On Thursday, The Minnesota Public Utilities Commission approved the environmental review for the proposed Enbridge Energy Line 3 replacement oil pipeline across northern Minnesota.

The PUC, after delaying the decision in December and saying the Minnesota Department of Commerce needed to answer more questions, this time signed off on the environmental impact statement as adequate.

The decision was expected because the commission asked for relatively minor changes at its December meeting.

"This has been the most extensive EIS related to a pipeline project in the history of Minnesota. State agency staff spent 16 months drafting the 2,000 pages of analysis that was developed in accordance with the law. It addresses the potentially significant issues and alternatives raised in scoping and incorporates input gathered in 49 public meetings and multiple comment periods," Enbridge said in a statement released after the unanimous PUC voice vote. "The EIS confirms that the replacement of Line 3 as proposed by Enbridge is a superior outcome to the continued operation of the existing Line 3 and to any alternative means of transporting crude oil by truck or rail."

But the vote is far from the end of the regulatory process for the pipeline.

A state administrative law judge is expected to make a decision in April on both the social "need" for the pipeline and the best of several possible routes. The PUC, taking the judge's decision as advisory, is slated to take its final vote in June on the need and route, in what could be the final go-ahead for the controversial pipeline pending any court action.

Enbridge is seeking the state's permission to replace its 50-year-old Line 3 with a new line that would carry 760,000 barrels, nearly 32 million gallons, of oil per day from Hardisty, Alberta, to the company's terminal in Superior. The 1,033-mile pipeline will cost nearly $3 billion. Much of the Wisconsin and Canadian portions already are underway or completed.

Supporters say the project's Minnesota portion will create hundreds of construction jobs and bolster the supply of North American oil that feeds demand across the Midwest. They also note that pipelines are the safest alternative for moving large amounts of crude oil to market.

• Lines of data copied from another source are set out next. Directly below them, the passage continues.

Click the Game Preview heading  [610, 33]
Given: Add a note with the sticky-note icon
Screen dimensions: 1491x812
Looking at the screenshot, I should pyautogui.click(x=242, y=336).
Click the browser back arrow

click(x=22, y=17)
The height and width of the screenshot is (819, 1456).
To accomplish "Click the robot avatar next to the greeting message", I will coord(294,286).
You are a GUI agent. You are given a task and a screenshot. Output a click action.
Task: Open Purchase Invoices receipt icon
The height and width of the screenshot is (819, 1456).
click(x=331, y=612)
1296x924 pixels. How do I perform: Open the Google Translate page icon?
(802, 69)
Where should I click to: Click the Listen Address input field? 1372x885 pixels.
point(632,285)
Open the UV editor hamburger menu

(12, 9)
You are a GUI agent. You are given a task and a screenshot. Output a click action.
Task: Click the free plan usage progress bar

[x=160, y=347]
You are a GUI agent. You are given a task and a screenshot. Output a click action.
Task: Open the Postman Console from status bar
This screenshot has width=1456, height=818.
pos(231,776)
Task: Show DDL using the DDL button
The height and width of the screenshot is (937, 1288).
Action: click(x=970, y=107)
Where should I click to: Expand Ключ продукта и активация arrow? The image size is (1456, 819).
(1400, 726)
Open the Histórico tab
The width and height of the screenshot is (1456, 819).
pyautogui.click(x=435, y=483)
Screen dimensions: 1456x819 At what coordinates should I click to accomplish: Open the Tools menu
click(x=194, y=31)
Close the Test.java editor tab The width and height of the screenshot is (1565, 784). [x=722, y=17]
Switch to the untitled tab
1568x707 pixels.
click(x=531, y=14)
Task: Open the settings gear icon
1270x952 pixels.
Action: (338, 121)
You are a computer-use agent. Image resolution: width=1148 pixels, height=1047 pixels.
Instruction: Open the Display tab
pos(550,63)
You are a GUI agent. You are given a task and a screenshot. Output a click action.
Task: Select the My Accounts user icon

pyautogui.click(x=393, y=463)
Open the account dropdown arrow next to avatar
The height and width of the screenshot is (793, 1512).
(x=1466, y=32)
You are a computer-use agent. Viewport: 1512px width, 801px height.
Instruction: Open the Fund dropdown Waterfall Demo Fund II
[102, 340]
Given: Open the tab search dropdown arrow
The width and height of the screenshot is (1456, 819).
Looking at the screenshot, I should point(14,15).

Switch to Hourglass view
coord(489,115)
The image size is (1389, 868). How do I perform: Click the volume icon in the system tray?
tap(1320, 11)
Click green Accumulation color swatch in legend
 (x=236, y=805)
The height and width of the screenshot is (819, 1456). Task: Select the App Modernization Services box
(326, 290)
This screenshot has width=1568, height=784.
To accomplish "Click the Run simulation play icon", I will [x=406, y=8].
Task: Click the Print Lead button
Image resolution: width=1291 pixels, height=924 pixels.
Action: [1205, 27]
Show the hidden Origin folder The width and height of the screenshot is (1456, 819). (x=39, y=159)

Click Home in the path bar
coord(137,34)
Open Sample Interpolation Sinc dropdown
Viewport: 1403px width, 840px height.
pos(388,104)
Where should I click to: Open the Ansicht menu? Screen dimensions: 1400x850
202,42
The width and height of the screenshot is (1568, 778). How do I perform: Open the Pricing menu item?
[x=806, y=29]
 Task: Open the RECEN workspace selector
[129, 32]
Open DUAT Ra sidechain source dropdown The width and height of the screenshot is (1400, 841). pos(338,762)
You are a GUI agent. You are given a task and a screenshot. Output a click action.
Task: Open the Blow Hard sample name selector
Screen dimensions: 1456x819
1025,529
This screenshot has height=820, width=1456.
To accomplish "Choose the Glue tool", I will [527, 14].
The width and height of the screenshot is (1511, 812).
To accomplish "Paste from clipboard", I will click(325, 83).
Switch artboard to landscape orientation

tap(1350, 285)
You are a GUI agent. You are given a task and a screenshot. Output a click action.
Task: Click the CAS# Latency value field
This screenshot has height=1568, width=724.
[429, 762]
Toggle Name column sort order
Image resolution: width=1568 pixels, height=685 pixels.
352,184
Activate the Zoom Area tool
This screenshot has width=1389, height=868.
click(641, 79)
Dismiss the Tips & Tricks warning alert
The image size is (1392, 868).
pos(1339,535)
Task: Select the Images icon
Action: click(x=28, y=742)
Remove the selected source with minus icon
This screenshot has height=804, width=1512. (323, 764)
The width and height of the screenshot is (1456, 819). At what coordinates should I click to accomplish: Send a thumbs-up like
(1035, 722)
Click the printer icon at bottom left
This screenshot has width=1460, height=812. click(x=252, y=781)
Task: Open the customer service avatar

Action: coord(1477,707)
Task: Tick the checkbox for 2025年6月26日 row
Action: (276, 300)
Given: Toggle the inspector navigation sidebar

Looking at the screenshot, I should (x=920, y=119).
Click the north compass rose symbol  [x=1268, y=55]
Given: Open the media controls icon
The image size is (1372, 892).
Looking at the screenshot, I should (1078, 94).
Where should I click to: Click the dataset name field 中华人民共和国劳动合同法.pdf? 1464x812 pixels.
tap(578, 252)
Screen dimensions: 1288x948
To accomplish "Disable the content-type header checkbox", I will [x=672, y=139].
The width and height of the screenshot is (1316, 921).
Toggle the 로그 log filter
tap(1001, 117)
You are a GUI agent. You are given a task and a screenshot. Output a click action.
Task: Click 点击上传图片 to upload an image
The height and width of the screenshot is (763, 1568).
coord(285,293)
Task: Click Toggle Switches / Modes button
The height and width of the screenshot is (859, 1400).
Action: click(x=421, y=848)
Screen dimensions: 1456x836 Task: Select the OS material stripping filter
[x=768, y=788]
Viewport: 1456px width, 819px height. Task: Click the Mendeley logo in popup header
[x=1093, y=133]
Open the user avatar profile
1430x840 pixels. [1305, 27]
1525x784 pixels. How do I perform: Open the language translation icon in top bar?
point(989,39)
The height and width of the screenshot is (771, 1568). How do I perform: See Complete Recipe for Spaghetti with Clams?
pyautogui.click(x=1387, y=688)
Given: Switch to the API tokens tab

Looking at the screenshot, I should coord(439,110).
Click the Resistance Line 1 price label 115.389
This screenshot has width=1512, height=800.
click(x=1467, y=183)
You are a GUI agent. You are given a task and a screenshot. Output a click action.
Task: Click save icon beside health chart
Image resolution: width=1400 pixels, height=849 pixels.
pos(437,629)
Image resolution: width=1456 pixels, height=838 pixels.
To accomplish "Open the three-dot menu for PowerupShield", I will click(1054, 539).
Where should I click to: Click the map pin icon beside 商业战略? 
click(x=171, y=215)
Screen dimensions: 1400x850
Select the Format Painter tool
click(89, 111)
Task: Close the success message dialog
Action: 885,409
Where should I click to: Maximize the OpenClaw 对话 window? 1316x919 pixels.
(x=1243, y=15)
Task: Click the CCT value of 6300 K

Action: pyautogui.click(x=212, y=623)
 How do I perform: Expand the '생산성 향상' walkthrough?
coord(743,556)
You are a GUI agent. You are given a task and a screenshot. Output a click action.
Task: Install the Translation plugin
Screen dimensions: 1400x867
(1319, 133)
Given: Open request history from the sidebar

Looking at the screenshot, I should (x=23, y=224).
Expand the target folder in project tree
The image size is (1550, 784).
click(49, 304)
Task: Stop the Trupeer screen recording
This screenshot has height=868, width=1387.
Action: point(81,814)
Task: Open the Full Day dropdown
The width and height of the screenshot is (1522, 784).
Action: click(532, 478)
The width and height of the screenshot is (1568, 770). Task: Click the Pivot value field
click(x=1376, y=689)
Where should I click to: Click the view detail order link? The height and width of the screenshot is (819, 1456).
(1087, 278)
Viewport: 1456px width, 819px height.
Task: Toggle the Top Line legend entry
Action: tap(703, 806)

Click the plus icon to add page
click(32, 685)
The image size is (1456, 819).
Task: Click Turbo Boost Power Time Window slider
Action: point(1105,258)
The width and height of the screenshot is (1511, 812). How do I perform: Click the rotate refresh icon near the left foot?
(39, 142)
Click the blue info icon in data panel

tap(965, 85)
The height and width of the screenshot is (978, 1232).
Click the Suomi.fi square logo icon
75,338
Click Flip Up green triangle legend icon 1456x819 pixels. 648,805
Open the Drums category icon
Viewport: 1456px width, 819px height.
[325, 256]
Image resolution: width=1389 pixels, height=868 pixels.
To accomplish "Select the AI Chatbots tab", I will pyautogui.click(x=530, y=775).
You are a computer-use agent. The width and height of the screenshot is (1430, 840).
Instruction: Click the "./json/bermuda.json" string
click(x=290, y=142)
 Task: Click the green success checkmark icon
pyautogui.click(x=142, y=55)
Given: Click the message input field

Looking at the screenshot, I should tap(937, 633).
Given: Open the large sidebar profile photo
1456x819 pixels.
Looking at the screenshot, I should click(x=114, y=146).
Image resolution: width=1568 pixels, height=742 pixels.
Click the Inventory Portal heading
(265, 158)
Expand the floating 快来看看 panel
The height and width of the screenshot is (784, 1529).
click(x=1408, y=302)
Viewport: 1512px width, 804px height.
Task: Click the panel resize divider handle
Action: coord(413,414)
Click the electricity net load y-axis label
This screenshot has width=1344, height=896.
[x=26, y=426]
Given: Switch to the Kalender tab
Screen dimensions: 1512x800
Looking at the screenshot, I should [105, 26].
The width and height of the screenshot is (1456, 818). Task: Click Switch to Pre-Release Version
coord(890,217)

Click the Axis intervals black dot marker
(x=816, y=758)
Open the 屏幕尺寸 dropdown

But opponents, including Native American activist groups, say the pipeline is still subject to spills, noting it will will cross many sensitive areas of northern Minnesota, including near rivers, wetlands and lakes. And they say the Midwest doesn't need any more oil, especially the Canadian tar sands oil that spurs even more of the greenhouse gases that scientists say are causing global climate change.

Several opponents asked the commission to hold off on approving the review until after a study was completed on the pipeline's impact on tribal cultural resources.

"We're disappointed that the commissioners decided to leave out a lot of valuable information that could have led to a different outcome," said Paul Blackburn, attorney for the group Honor the Earth.

Blackburn said he's still hopeful the PUC will decide in June that the pipeline and its added oil capacity isn't needed for Minnesota's cleaner energy future.

"The future that Enbridge is counting on, with rising demand and prices for oil, is one that could only be foreseen by climate change deniers," he said. "The demand for oil is going the way of coal. The future is in electric cars and renewable energy, not more oil."

Others agreed the PUC made the wrong decision.

"Despite the PUC's ruling today, the fact remains that this review fails to address serious concerns raised by tribes and landowners about Line 3," said Margaret Levin, state director for the Sierra Club North Star Chapter.

But Jobs for Minnesotans, a labor and business group, praised the decision as good for Minnesota's economy. The approval "is a tremendous achievement for this crucial infrastructure project. The review and analysis were accomplished in a thoughtful and deliberate process involving a wide range of stakeholders," the group said in a statement.